-- Start Quoted passage --

Benchmarking TensorFlow Lite on the New Raspberry Pi 4, Model B

When the Raspberry Pi 4 was launched I sat down to update the benchmarks I’ve been putting together for the new generation of accelerator…

When the Raspberry Pi 4 was launched, I sat down to update the benchmarks I’ve been putting together for the new generation of accelerator hardware intended for machine learning at the edge. Unfortunately, while there was a version of the official TensorFlow wheel ready for the launch of the Raspberry Pi 4, there were still problems with the community build of TensorFlow Lite.

That just changed, so here goes…

Headline Results From Benchmarking

Using TensorFlow Lite we see a considerable speed increase when compared with the original results from our previous benchmarks using full TensorFlow.

Benchmarking results in milli-seconds for MobileNet v1 SSD 0.75 depth model and the MobileNet v2 SSD model, both models trained using the Common Objects in Context (COCO) dataset with an input size of 300×300, for the new Raspberry Pi 4, Model B, running Tensor Flow (blue) and TensorFlow Lite (green).

We see between a ×3 and ×4 increase in inferencing speed between our original TensorFlow benchmark, and the new results using TensorFlow Lite. This decrease in inferencing time brings the Raspberry Pi 4 directly into competition with the NVIDIA Jetson Nano.

Part I — Benchmarking

A More Detailed Analysis of the Results

Benchmarking was done using both TensorFlow and TensorFlow Lite on a Raspberry Pi 3, Model B+, and on the 4GB version of the Raspberry Pi 4, Model B. Inferencing was carried out with the MobileNet v2 SSD and MobileNet v1 0.75 depth SSD models, both models trained on the Common Objects in Context (COCO) dataset, converted to TensorFlow Lite.

A single 3888×2916 pixel test image was used containing two recognisable objects in the frame, a banana🍌 and an apple🍎. The image was resized down to 300×300 pixels before presenting it to the model, and each model was run 10,000 times before an average inferencing time was taken. The first inferencing run, which takes longer due to loading overheads, was discarded.

Benchmarking results in milli-seconds for MobileNet v1 SSD 0.75 depth model and the MobileNet v2 SSD model, both trained using the Common Objects in Context (COCO) dataset with an input size of 300×300. Results for the Xnor.ai AI2GO platform are using their proprietary binary convolution network.

⚠️Warning As per our previous results with the Raspberry Pi 4 the addition of a small fan, driven from the Raspberry Pi’s own GPIO headers, was need to keep the CPU temperature stable and prevent thermal throttling of the CPU.

These results can now be compared to our previously obtained benchmark results on the following platforms; the Coral Dev Board, the NVIDIA Jetson Nano, the Coral USB Accelerator with a Raspberry Pi, the original Movidus Neural Compute Stick with a Raspberry Pi, and the second generation Intel Neural Compute Stick 2 again with a Raspberry Pi. Comparison was also made with the Xnor.ai AI2GO platform using their proprietary binary convolution network.

-- End Quoted passage --

Answer these questions from the Raspberry Pi 4 benchmarking article:
1. What increase in inferencing speed does the article report for TensorFlow Lite over the original TensorFlow benchmark?
2. Which two objects appeared in the test image?
3. How many times was each model run before an average inferencing time was taken?

-- Start Raw data --

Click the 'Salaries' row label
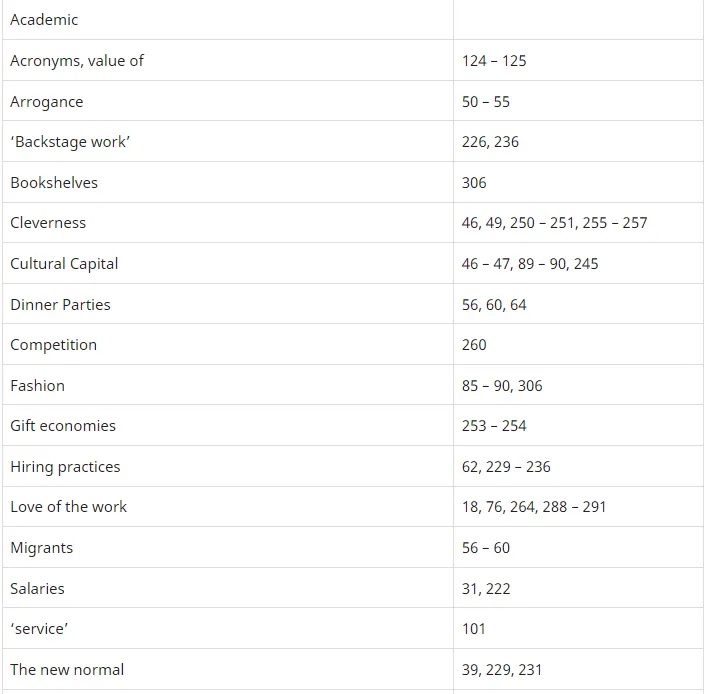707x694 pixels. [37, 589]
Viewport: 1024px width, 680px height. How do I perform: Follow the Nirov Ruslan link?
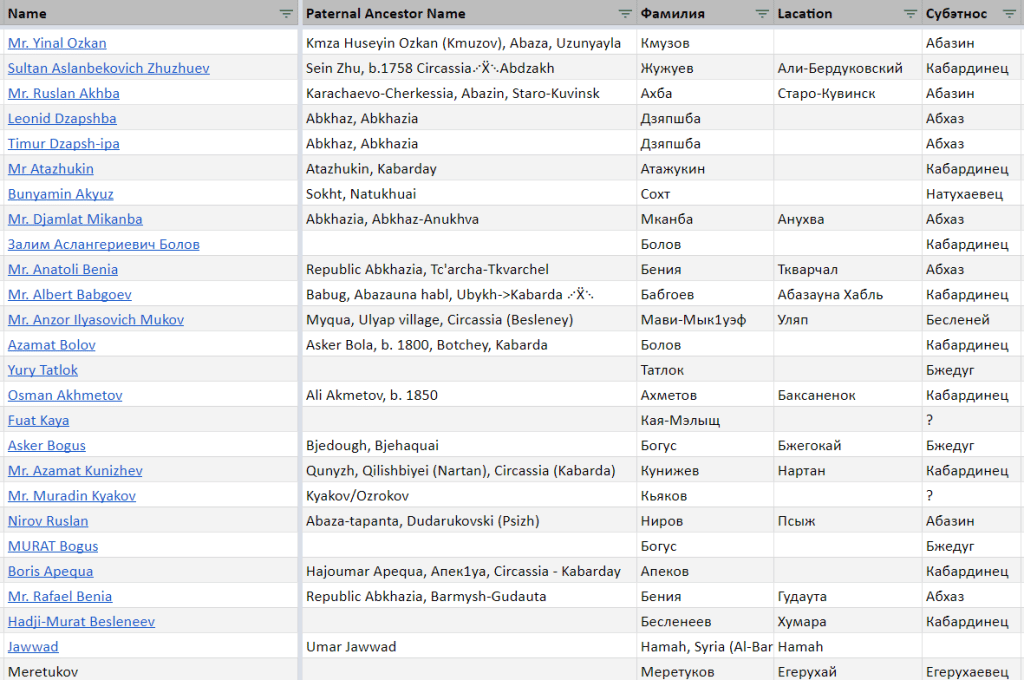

-- End Raw data --

## Response to this task:
1. Between a ×3 and ×4 increase.
2. A banana and an apple.
3. 10,000 times.